◆ Task
Convert every row below into a Markdown table with two columns, No. and Line. Put each row's number in No. and its text in Line, and skip blank lines.

◆ Material for this exercise
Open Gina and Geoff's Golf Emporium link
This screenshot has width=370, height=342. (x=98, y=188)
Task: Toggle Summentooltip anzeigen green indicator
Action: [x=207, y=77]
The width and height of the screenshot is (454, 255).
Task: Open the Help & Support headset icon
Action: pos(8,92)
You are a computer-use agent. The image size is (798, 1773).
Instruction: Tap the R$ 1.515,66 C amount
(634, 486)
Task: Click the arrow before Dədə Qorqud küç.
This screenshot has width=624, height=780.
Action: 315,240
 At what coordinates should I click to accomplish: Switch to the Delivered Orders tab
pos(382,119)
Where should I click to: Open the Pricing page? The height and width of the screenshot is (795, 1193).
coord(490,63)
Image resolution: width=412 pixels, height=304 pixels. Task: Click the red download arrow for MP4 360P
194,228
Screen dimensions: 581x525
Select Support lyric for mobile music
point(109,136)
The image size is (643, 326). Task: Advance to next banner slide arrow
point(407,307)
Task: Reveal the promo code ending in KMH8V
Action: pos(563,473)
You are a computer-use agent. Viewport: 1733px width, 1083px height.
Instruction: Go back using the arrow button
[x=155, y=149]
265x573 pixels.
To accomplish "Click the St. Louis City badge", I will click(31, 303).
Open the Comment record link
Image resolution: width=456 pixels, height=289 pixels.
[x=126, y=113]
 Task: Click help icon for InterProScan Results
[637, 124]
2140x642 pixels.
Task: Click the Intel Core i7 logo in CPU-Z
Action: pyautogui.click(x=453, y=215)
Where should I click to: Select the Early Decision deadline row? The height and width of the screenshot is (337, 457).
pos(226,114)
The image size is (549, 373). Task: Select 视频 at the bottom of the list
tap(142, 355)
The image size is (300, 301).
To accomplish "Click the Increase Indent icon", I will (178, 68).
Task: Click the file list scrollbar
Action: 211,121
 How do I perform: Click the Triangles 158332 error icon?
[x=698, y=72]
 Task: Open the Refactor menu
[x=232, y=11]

◆ The completed task
| No. | Line |
|---|---|
| 1 | Open Gina and Geoff's Golf Emporium link |
| 2 | This screenshot has width=370, height=342. (x=98, y=188) |
| 3 | Task: Toggle Summentooltip anzeigen green indicator |
| 4 | Action: [x=207, y=77] |
| 5 | The width and height of the screenshot is (454, 255). |
| 6 | Task: Open the Help & Support headset icon |
| 7 | Action: pos(8,92) |
| 8 | You are a computer-use agent. The image size is (798, 1773). |
| 9 | Instruction: Tap the R$ 1.515,66 C amount |
| 10 | (634, 486) |
| 11 | Task: Click the arrow before Dədə Qorqud küç. |
| 12 | This screenshot has width=624, height=780. |
| 13 | Action: 315,240 |
| 14 |  At what coordinates should I click to accomplish: Switch to the Delivered Orders tab |
| 15 | pos(382,119) |
| 16 | Where should I click to: Open the Pricing page? The height and width of the screenshot is (795, 1193). |
| 17 | coord(490,63) |
| 18 | Image resolution: width=412 pixels, height=304 pixels. Task: Click the red download arrow for MP4 360P |
| 19 | 194,228 |
| 20 | Screen dimensions: 581x525 |
| 21 | Select Support lyric for mobile music |
| 22 | point(109,136) |
| 23 | The image size is (643, 326). Task: Advance to next banner slide arrow |
| 24 | point(407,307) |
| 25 | Task: Reveal the promo code ending in KMH8V |
| 26 | Action: pos(563,473) |
| 27 | You are a computer-use agent. Viewport: 1733px width, 1083px height. |
| 28 | Instruction: Go back using the arrow button |
| 29 | [x=155, y=149] |
| 30 | 265x573 pixels. |
| 31 | To accomplish "Click the St. Louis City badge", I will click(31, 303). |
| 32 | Open the Comment record link |
| 33 | Image resolution: width=456 pixels, height=289 pixels. |
| 34 | [x=126, y=113] |
| 35 |  Task: Click help icon for InterProScan Results |
| 36 | [637, 124] |
| 37 | 2140x642 pixels. |
| 38 | Task: Click the Intel Core i7 logo in CPU-Z |
| 39 | Action: pyautogui.click(x=453, y=215) |
| 40 | Where should I click to: Select the Early Decision deadline row? The height and width of the screenshot is (337, 457). |
| 41 | pos(226,114) |
| 42 | The image size is (549, 373). Task: Select 视频 at the bottom of the list |
| 43 | tap(142, 355) |
| 44 | The image size is (300, 301). |
| 45 | To accomplish "Click the Increase Indent icon", I will (178, 68). |
| 46 | Task: Click the file list scrollbar |
| 47 | Action: 211,121 |
| 48 |  How do I perform: Click the Triangles 158332 error icon? |
| 49 | [x=698, y=72] |
| 50 |  Task: Open the Refactor menu |
| 51 | [x=232, y=11] |